Your instructions - Find, in the records below, the line that contains "[Поделиться в Facebook] (402, 490)" and the line that contains "Kontakt (393, 28)". Copy those two lines and everything between them exactly, but not the pictures.

Extracted data -

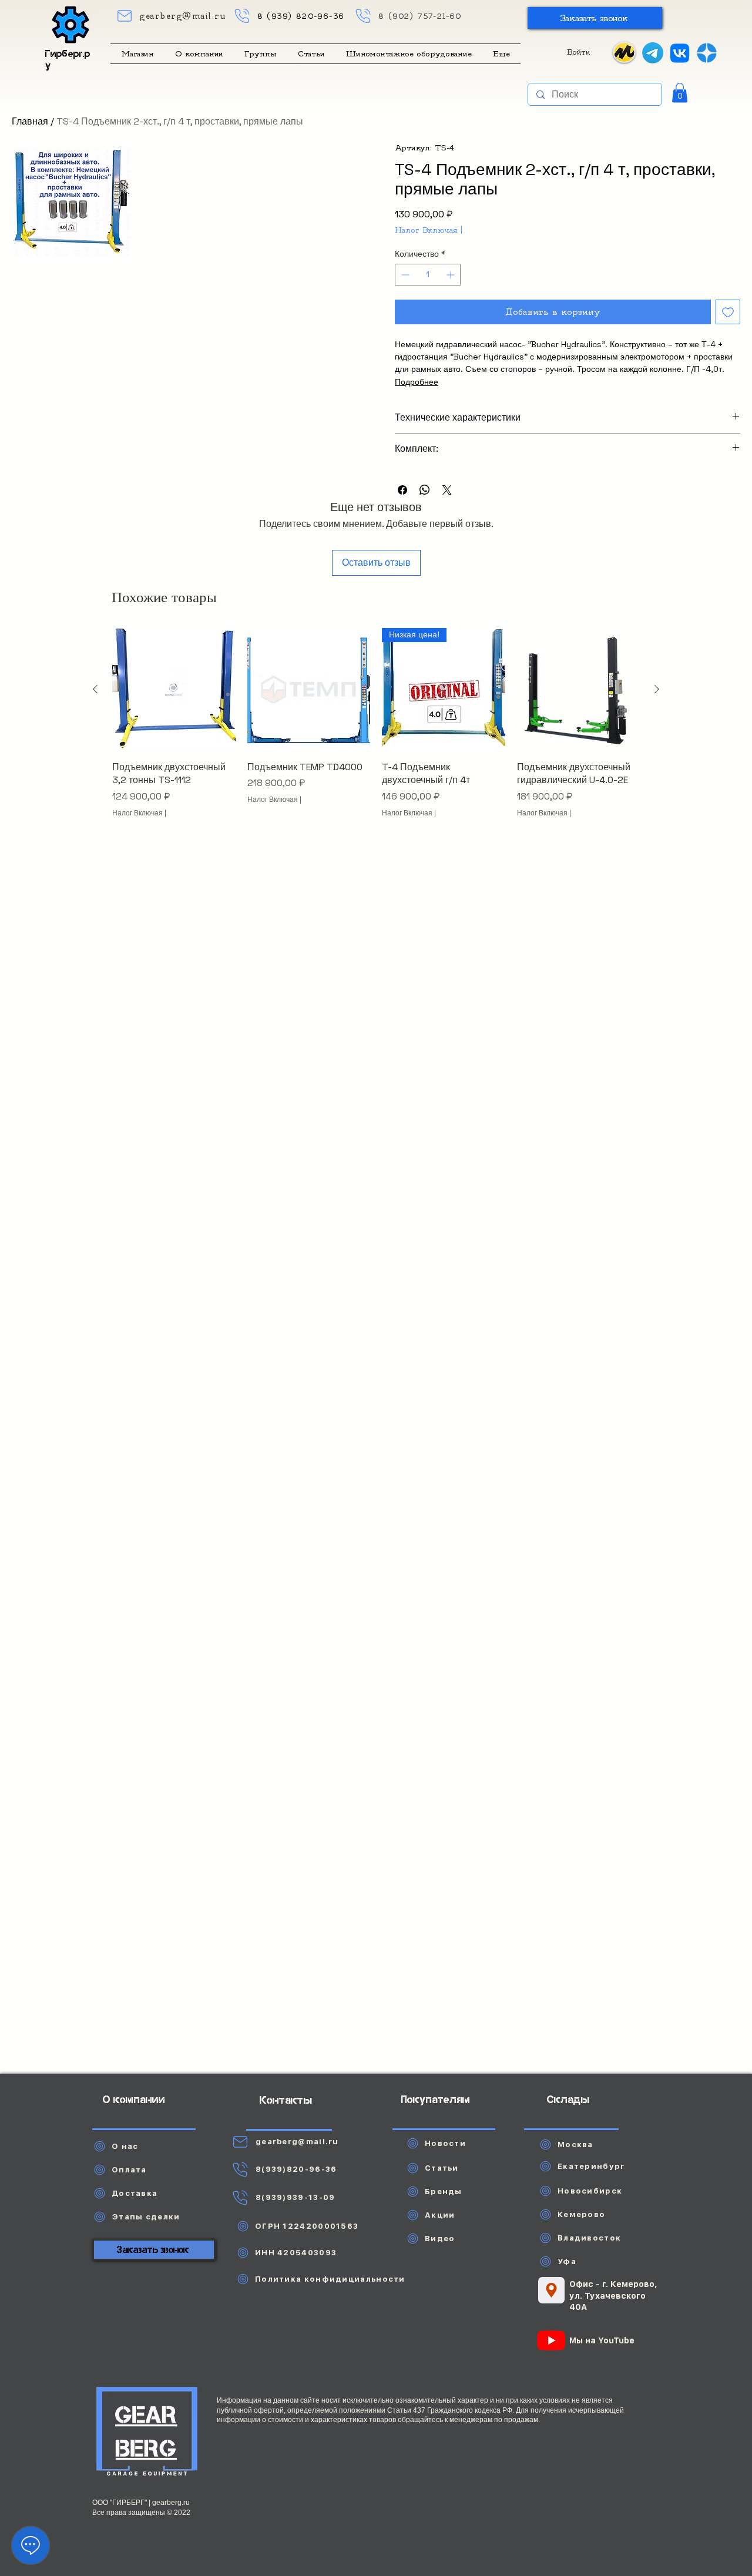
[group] (376, 736)
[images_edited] (706, 52)
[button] (595, 18)
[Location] (551, 2290)
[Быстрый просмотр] (174, 689)
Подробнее (416, 382)
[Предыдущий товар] (95, 689)
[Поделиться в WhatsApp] (425, 490)
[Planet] (147, 2432)
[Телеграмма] (652, 52)
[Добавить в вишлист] (728, 312)
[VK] (679, 52)
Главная (30, 121)
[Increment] (451, 274)
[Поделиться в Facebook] (402, 490)
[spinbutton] (427, 274)
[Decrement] (404, 274)
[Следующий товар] (657, 689)
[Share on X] (447, 490)
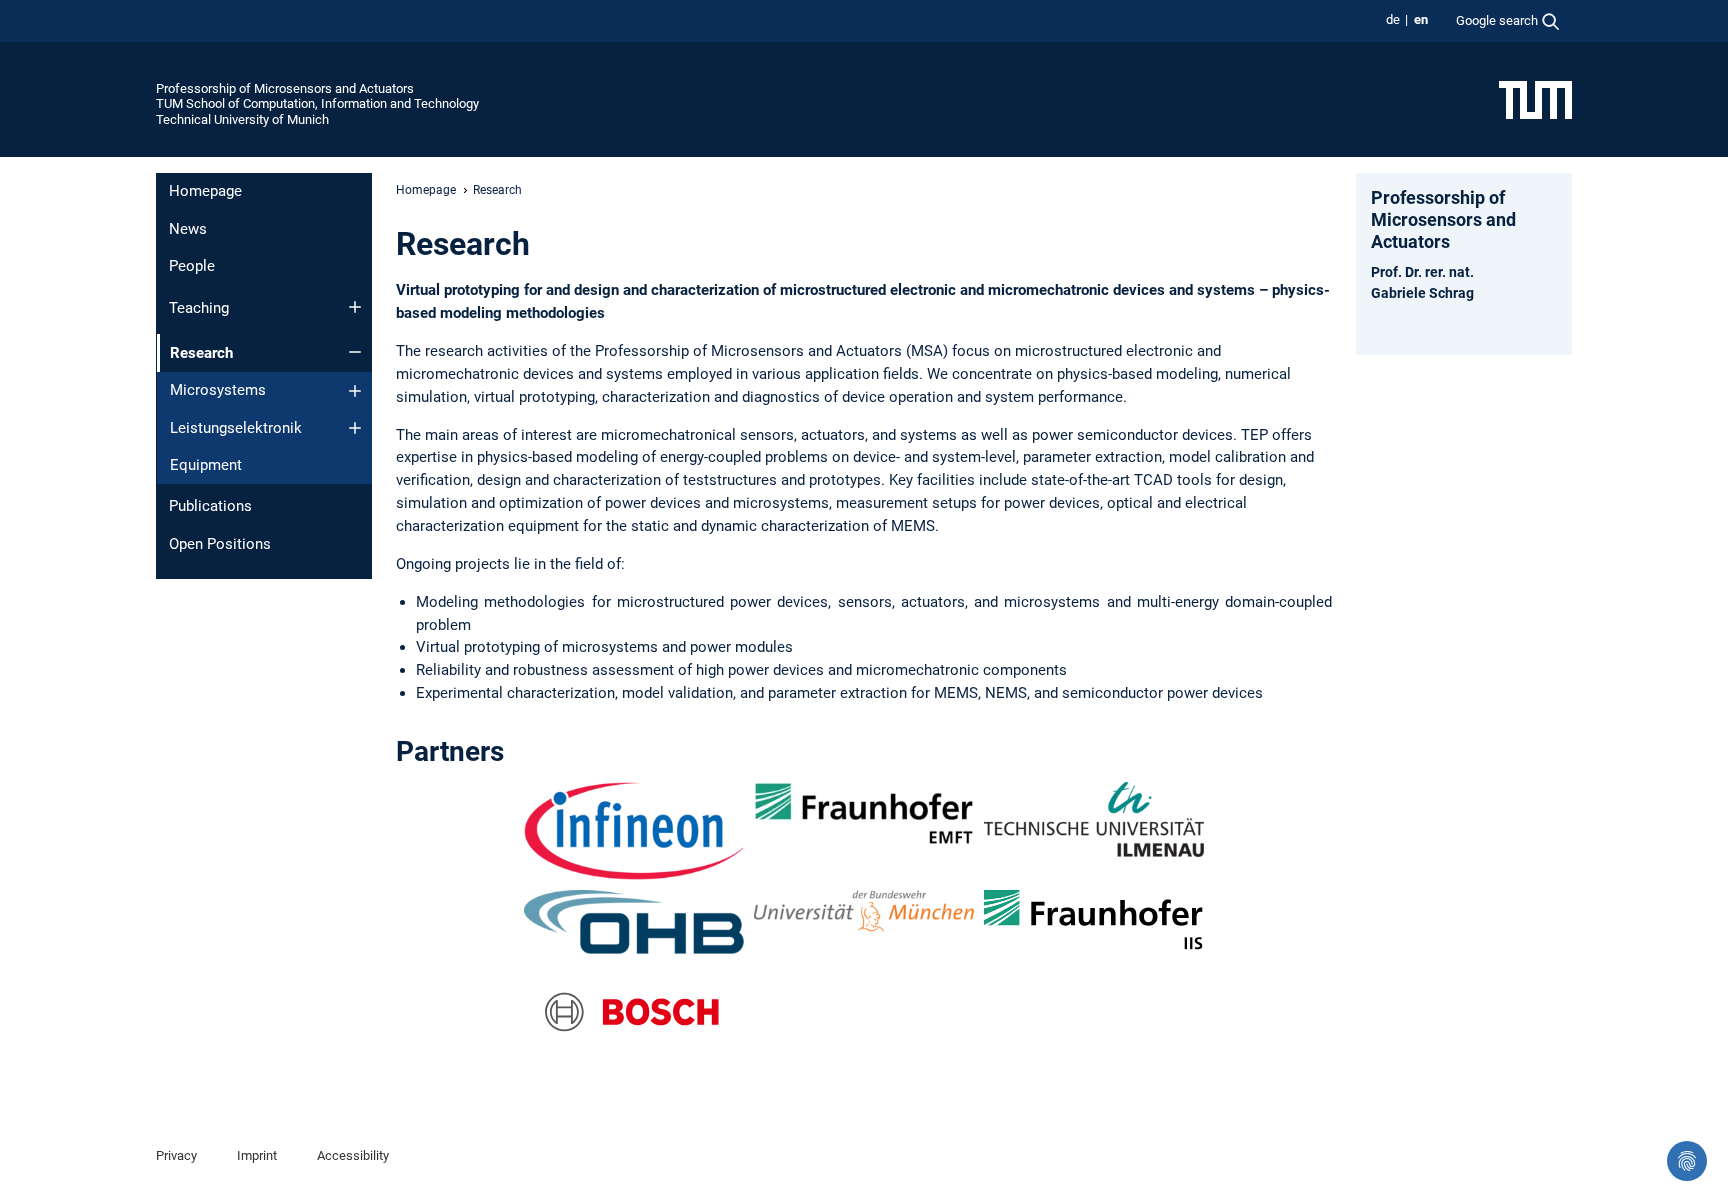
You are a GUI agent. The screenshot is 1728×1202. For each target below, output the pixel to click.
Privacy (176, 1155)
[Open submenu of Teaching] (355, 307)
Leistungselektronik (236, 428)
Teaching (199, 308)
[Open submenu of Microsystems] (355, 391)
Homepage (205, 191)
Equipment (206, 465)
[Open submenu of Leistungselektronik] (355, 428)
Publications (210, 506)
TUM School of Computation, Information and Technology (317, 103)
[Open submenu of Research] (355, 352)
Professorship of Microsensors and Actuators (285, 88)
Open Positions (220, 544)
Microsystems (218, 390)
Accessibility (353, 1155)
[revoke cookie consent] (1687, 1161)
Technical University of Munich (242, 119)
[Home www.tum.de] (1535, 99)
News (188, 229)
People (192, 266)
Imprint (257, 1155)
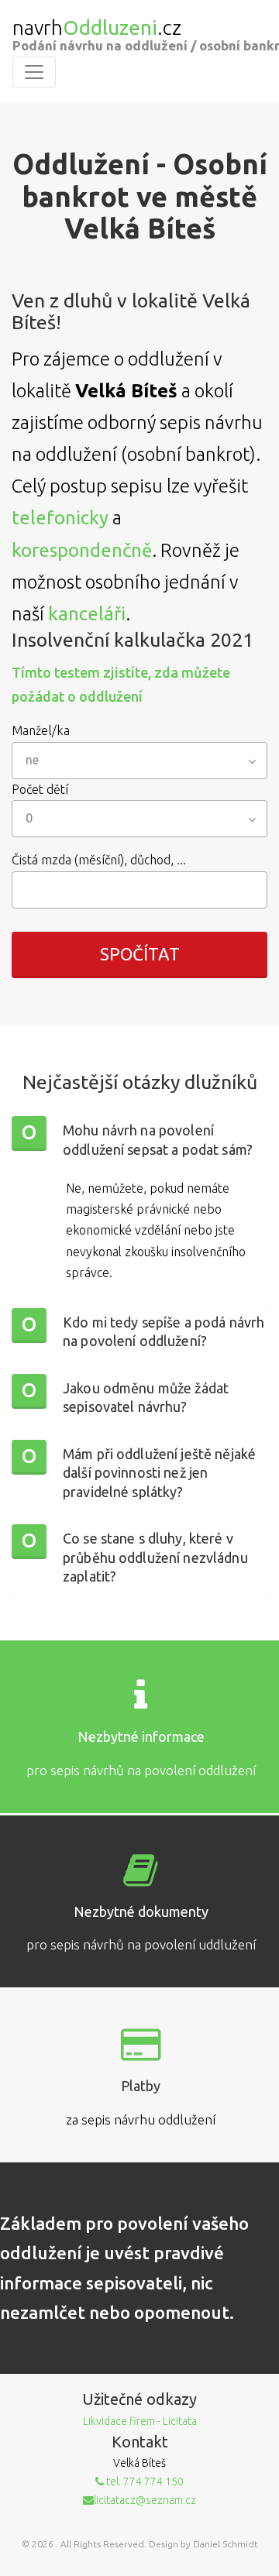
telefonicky (60, 517)
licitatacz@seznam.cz (145, 2500)
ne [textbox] (32, 760)
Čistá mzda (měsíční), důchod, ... (99, 860)
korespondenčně (82, 550)
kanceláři (87, 613)
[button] (139, 1141)
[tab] (139, 1141)
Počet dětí (40, 789)
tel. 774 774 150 (144, 2481)
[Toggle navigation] (34, 72)
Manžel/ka (41, 730)
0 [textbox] (29, 818)
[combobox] (139, 760)
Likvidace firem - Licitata (140, 2421)
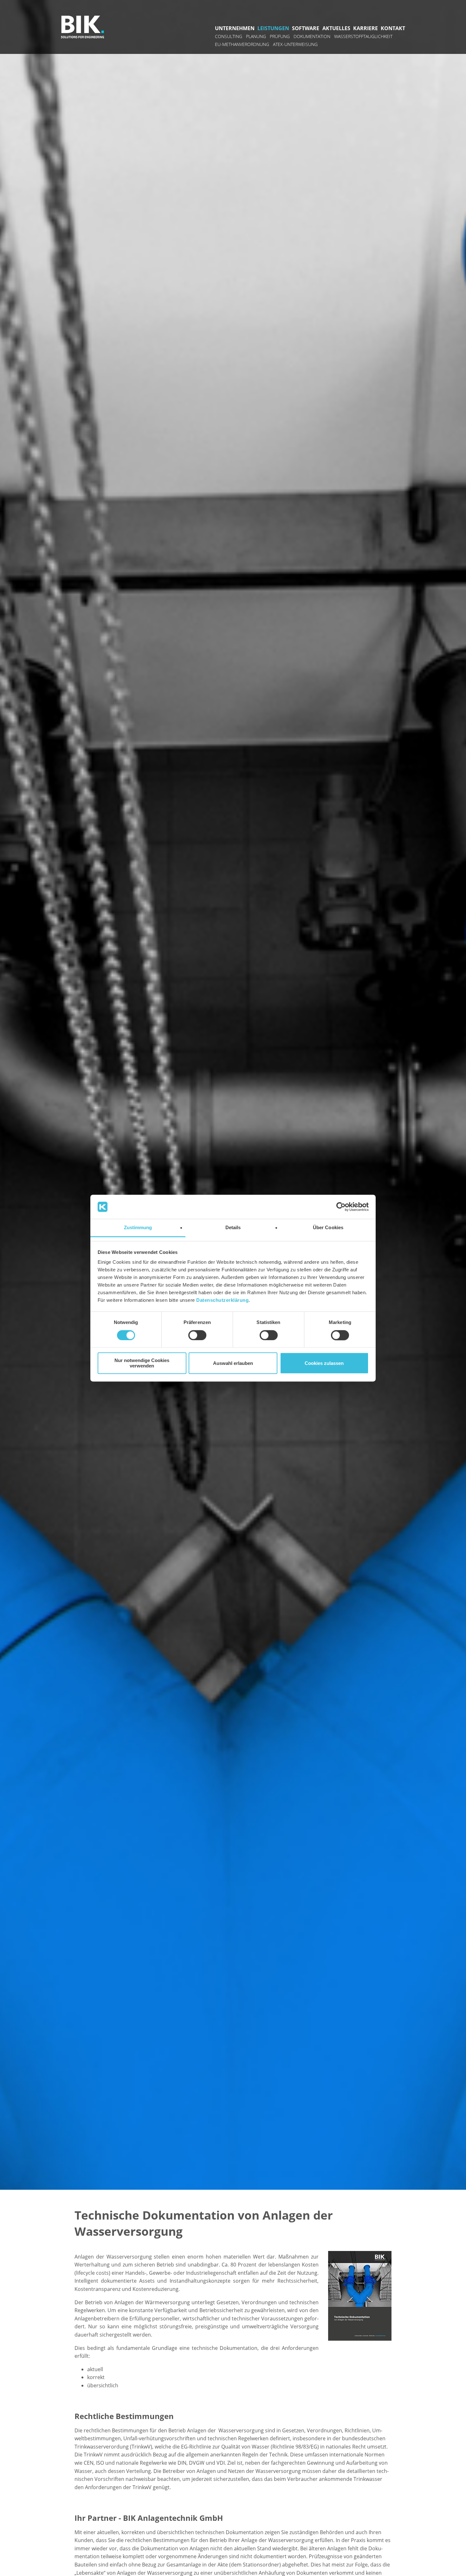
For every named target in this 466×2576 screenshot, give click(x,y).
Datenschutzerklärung (222, 1300)
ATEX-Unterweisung (295, 44)
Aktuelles (336, 28)
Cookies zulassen (324, 1363)
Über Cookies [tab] (328, 1227)
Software (305, 28)
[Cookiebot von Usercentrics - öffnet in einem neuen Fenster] (341, 1206)
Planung (256, 36)
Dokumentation (312, 36)
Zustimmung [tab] (138, 1227)
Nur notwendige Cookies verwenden (141, 1363)
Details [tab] (233, 1227)
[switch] (197, 1335)
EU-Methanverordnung (242, 44)
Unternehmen (235, 28)
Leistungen (273, 28)
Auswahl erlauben (233, 1363)
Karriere (365, 28)
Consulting (228, 36)
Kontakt (393, 28)
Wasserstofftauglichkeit (363, 36)
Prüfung (280, 36)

Written response -
[Поделиться в Facebook] (402, 490)
[spinbutton] (427, 274)
[Decrement] (404, 274)
[Следующий товар] (657, 689)
[Share on X] (447, 490)
You are a GUI agent. The screenshot is 1728×1202. For each target below, output the pixel to click.
Privacy (176, 1155)
[Open submenu of Teaching] (355, 307)
Leistungselektronik (236, 428)
Teaching (199, 308)
[Open submenu of Microsystems] (355, 391)
Homepage (205, 191)
Equipment (206, 465)
[Open submenu of Leistungselektronik] (355, 428)
Publications (210, 506)
TUM School of Computation, Information and Technology (317, 103)
[Open submenu of Research] (355, 352)
Professorship of Microsensors and Actuators (285, 88)
Open Positions (220, 544)
Microsystems (218, 390)
Accessibility (353, 1155)
[revoke cookie consent] (1687, 1161)
Technical University of Munich (242, 119)
[Home www.tum.de] (1535, 99)
News (188, 229)
People (192, 266)
Imprint (257, 1155)
telefonicky (60, 517)
licitatacz@seznam.cz (145, 2500)
ne [textbox] (32, 760)
Čistá mzda (měsíční), důchod, ... (99, 860)
korespondenčně (82, 550)
kanceláři (87, 613)
[button] (139, 1141)
[tab] (139, 1141)
Počet dětí (40, 789)
tel. 774 774 150 (144, 2481)
[Toggle navigation] (34, 72)
Manžel/ka (41, 730)
0 [textbox] (29, 818)
[combobox] (139, 760)
Likvidace firem - Licitata (140, 2421)
For every named target in this 466×2576 screenshot, give click(x,y).
Datenschutzerklärung (222, 1300)
ATEX-Unterweisung (295, 44)
Aktuelles (336, 28)
Cookies zulassen (324, 1363)
Über Cookies [tab] (328, 1227)
Software (305, 28)
[Cookiebot von Usercentrics - öffnet in einem neuen Fenster] (341, 1206)
Planung (256, 36)
Dokumentation (312, 36)
Zustimmung [tab] (138, 1227)
Nur notwendige Cookies verwenden (141, 1363)
Details [tab] (233, 1227)
[switch] (197, 1335)
EU-Methanverordnung (242, 44)
Unternehmen (235, 28)
Leistungen (273, 28)
Auswahl erlauben (233, 1363)
Karriere (365, 28)
Consulting (228, 36)
Kontakt (393, 28)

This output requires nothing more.